Here, Bank established standing because the original note and blank-endorsed allonge was properly authenticated and introduced into evidence at trial, which was identical to the copy of the note and blank-endorsed allonge attached to the complaint. See Clarke, 192 So.3d at 622 (holding that a blank-endorsed original note introduced into evidence that matched copy of the note attached to complaint was “sufficient to establish,' absent any testimony of other evidence to the contrary, that [foreclosing bank] had possession of the blank-endorsed note at the time the complaint was- filed and therefore had standing to bring the foreclosure action as the holder of the note”).
Moreover, even though SPS physically possessed the note at the time the complaint was filed, Bank had standing because the testimony and evidence introduced at trial established that SPS, on behalf of Bank, was the servicer for Borrower’s loan. See Caraccia v. U.S. Bank, Nat’l Ass’n, 185 So.3d 1277, 1279 (Fla. 4th DCA 2016) (holding that when bearer paper is at issue and there is an agency relationship, “the element of possession can be met through either actual or constructive possession”). Constructive possession is, “possession in which a person ‘has such control over the property that he may deliver the possession of it, if he so desires, as for example, where an agent holds property for his principal.’” Id. (quoting Bush v. Belenke, 381 So.2d 315, 316 (Fla. 3d DCA 1980)).

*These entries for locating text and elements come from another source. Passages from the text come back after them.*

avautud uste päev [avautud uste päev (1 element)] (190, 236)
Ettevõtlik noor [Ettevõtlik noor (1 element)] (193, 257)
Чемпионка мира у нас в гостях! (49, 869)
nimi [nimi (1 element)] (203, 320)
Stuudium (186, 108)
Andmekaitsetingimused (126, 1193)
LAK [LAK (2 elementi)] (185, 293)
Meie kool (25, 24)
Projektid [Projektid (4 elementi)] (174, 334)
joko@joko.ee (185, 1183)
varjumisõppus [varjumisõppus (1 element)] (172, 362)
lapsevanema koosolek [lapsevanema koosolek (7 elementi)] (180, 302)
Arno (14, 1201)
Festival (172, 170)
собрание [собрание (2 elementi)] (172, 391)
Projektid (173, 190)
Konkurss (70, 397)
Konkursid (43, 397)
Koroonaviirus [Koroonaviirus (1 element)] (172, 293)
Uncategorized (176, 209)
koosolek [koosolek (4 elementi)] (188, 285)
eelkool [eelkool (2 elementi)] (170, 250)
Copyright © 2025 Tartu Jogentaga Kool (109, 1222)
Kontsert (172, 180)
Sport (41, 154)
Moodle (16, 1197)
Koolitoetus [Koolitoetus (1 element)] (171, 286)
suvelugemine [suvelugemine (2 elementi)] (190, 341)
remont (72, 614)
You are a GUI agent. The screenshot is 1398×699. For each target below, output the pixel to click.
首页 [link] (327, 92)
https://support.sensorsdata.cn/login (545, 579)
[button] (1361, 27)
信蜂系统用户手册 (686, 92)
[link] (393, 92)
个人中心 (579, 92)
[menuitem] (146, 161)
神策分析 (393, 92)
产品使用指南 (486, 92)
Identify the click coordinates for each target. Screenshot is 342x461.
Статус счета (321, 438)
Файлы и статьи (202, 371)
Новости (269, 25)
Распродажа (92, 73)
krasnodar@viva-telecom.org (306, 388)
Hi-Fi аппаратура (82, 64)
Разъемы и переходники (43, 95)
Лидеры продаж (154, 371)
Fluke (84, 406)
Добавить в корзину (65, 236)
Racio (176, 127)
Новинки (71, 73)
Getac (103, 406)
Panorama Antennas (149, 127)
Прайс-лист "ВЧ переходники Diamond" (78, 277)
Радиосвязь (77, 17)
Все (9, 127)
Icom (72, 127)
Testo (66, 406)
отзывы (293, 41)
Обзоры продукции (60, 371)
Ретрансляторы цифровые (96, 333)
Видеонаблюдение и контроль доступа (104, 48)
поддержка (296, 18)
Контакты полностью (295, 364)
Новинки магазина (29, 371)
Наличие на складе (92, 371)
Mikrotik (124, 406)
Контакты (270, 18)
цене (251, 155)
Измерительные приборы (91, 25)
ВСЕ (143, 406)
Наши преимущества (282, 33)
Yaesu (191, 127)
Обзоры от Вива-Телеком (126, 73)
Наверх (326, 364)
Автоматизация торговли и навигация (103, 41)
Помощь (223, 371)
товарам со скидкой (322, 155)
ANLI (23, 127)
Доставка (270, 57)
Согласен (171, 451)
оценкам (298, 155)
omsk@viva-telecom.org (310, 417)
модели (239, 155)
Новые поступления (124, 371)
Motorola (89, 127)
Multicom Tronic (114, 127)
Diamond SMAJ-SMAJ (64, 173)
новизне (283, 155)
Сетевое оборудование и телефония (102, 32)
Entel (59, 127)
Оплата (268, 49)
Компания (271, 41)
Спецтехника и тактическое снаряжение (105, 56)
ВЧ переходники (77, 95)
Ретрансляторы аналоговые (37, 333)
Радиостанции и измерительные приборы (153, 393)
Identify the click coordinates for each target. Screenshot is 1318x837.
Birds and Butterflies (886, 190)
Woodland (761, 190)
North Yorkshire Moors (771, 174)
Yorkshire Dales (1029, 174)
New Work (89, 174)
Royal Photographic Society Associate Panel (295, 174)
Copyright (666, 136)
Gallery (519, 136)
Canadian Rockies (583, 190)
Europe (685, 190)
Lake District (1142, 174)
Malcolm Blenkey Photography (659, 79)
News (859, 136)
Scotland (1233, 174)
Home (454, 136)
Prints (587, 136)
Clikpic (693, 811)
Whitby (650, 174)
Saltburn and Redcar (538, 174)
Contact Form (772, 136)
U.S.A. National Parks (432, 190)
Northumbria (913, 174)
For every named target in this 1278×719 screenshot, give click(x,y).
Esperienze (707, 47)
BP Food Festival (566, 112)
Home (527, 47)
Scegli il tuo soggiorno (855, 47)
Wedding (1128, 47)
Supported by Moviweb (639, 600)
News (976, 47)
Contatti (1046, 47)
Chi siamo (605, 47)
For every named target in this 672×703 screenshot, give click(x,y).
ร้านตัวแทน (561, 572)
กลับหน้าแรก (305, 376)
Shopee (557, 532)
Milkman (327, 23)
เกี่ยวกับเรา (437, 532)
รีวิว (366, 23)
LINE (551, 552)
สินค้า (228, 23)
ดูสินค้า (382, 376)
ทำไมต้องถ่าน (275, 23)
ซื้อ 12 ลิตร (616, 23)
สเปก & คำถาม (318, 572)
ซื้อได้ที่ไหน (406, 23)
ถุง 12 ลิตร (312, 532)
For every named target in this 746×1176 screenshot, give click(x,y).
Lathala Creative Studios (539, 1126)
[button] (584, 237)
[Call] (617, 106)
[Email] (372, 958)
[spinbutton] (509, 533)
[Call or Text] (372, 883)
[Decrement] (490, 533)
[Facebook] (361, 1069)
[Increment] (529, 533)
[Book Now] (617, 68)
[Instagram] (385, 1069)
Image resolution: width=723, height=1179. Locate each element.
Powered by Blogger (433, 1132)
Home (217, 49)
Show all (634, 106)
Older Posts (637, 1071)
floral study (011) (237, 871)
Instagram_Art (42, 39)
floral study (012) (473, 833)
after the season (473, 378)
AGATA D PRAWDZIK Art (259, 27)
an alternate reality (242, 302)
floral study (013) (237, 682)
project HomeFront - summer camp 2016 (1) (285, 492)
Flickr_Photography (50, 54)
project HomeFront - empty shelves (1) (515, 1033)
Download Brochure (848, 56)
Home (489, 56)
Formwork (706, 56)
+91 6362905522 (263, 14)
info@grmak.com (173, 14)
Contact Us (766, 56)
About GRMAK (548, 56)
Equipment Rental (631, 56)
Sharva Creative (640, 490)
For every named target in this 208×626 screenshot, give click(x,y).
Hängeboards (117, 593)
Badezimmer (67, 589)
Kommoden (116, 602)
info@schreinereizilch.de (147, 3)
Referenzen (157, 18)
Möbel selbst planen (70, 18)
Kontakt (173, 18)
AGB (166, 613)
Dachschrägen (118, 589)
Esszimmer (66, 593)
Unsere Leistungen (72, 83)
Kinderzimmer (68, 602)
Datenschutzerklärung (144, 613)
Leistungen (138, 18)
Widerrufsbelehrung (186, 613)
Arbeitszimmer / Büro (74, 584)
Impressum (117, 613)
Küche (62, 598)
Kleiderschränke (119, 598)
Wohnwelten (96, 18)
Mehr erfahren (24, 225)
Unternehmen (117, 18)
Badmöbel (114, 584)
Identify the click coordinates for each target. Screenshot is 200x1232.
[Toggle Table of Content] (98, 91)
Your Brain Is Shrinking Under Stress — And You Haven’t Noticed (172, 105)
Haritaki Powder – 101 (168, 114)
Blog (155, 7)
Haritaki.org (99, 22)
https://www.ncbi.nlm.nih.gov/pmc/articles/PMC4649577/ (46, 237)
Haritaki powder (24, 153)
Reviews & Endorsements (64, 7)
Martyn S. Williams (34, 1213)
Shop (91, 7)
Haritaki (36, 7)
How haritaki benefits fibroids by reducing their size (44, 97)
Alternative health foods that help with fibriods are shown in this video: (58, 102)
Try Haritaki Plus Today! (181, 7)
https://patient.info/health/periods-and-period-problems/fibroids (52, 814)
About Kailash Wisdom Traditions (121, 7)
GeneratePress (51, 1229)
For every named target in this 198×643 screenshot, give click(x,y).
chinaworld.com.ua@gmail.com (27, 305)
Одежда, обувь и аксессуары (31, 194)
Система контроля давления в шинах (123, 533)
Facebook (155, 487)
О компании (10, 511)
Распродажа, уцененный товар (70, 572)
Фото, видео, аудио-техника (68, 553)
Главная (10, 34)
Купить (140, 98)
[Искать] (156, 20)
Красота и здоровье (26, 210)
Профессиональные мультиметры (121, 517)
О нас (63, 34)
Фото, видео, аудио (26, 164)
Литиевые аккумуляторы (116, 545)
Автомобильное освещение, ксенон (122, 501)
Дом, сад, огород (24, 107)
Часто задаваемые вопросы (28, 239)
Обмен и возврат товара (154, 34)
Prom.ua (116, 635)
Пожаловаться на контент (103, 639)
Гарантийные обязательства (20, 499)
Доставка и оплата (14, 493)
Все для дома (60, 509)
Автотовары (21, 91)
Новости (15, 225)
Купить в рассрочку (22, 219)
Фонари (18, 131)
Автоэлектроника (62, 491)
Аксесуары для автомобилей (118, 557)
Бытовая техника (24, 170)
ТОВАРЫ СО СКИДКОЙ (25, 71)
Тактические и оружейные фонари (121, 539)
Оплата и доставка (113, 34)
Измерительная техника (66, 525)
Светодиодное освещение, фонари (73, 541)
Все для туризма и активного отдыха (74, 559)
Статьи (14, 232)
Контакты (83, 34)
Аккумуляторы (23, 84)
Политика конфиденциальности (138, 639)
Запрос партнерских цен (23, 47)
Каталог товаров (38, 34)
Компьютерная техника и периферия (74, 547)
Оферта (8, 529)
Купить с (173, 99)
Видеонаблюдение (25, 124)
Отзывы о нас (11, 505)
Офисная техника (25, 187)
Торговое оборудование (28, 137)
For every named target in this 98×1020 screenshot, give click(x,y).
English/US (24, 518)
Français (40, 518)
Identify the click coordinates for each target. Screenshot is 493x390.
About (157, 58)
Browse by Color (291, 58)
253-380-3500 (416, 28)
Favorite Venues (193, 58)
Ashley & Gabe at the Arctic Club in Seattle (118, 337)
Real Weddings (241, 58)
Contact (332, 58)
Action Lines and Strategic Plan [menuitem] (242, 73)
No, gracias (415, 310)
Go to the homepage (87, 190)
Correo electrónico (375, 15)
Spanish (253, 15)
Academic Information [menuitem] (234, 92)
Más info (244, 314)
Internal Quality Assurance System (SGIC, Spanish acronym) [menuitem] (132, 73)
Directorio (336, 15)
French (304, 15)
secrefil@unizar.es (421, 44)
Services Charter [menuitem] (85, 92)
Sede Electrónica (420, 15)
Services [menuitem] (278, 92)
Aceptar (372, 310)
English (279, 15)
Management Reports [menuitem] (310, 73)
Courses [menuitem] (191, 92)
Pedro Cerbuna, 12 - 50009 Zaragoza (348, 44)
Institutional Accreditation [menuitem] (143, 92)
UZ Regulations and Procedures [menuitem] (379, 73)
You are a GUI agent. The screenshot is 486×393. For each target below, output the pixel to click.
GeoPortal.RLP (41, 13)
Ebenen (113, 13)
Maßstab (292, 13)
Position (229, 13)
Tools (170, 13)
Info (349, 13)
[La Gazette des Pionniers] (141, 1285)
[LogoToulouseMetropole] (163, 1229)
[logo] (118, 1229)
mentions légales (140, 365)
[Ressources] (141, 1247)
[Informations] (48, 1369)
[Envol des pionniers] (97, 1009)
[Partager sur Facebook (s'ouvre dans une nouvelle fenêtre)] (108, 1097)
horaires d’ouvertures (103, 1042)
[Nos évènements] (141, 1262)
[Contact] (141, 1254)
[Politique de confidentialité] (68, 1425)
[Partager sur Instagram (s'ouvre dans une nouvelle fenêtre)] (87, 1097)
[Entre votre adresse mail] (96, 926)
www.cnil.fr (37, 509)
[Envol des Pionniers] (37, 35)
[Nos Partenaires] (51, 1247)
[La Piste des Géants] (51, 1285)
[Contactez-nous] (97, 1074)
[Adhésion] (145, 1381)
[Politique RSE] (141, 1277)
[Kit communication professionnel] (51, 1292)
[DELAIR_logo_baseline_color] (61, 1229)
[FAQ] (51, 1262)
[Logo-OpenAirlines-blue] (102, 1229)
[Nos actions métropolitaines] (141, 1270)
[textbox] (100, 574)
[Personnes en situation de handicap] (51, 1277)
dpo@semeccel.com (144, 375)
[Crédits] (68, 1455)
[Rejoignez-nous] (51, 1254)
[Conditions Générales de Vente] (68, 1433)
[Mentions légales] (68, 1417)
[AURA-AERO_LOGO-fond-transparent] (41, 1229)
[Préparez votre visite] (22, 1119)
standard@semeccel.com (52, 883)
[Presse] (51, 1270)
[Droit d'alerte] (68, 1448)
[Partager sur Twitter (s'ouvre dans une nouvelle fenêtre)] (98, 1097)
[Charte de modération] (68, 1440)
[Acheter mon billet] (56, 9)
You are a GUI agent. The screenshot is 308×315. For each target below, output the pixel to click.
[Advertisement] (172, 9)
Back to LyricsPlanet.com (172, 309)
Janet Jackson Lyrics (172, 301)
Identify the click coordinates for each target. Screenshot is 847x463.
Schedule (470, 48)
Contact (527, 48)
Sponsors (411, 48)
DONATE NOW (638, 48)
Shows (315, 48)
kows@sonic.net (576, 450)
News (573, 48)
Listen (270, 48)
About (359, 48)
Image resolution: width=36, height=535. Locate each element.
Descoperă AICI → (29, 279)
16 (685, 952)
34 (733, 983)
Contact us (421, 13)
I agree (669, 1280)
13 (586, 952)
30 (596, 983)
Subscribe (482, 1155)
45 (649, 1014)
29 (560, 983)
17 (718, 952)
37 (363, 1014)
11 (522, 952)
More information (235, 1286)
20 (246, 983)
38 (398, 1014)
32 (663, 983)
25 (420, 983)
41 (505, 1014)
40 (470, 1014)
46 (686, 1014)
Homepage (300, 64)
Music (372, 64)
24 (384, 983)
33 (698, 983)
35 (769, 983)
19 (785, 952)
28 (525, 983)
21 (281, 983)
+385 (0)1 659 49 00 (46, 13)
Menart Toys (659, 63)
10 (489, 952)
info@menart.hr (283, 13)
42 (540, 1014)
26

Therefore, even without the PSA and mortgage loan schedule, Bank established standing. Accordingly, we reverse the trial court’s involuntary dismissal order and remand this case for a new trial.1
Reversed and Remanded for new trial.
Taylor and Gerber, JJ., concur.. On appeal, Bank also argues that the trial court abused its discretion when it excluded the PSA and mortgage loan schedule from evidence. We disagree. Allowing the PSA into evidence after Bank's attorney stated at the deposition that the PSA would not be used at trial would have prejudiced Borrower and rewarded Bank for misleading Borrower’s attorney. It does not comport with fundamental fairness for an attorney to mislead an opponent, even unintentionally, and then reap the benefits. Therefore, on remand, Borrower shall have the right to, conduct another deposition of the SPS representative and question the representative about the PSA.